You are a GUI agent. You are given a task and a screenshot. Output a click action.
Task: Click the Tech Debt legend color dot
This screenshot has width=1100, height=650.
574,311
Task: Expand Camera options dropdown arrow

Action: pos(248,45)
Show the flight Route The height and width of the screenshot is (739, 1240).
==
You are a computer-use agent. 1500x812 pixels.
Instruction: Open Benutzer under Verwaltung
---
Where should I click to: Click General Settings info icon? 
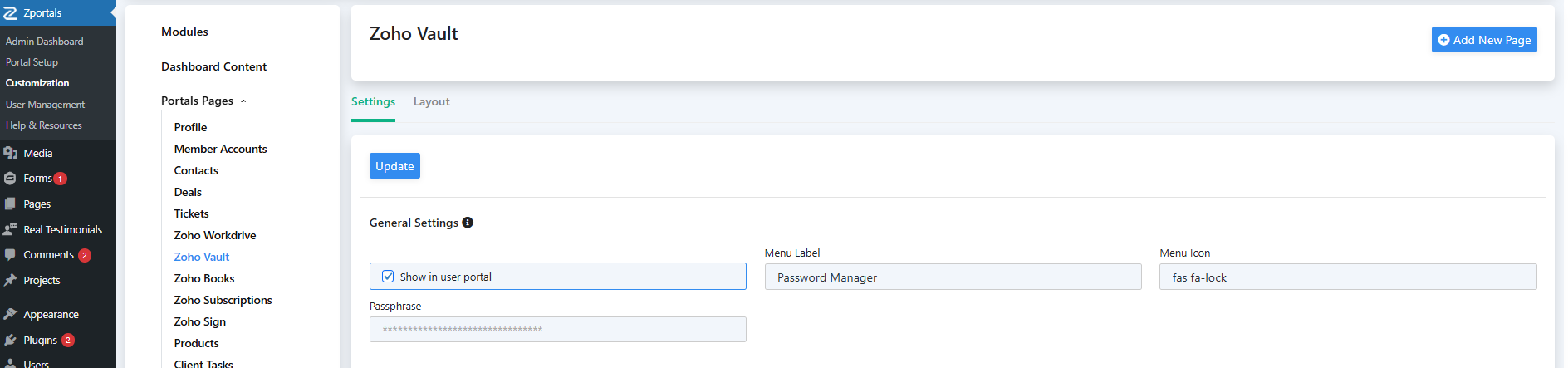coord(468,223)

#### [EXERCISE REQUIREMENTS]
Give the number of lines above that contain "agent", and nothing more.

#### [RESULT OF THE EXERCISE]
2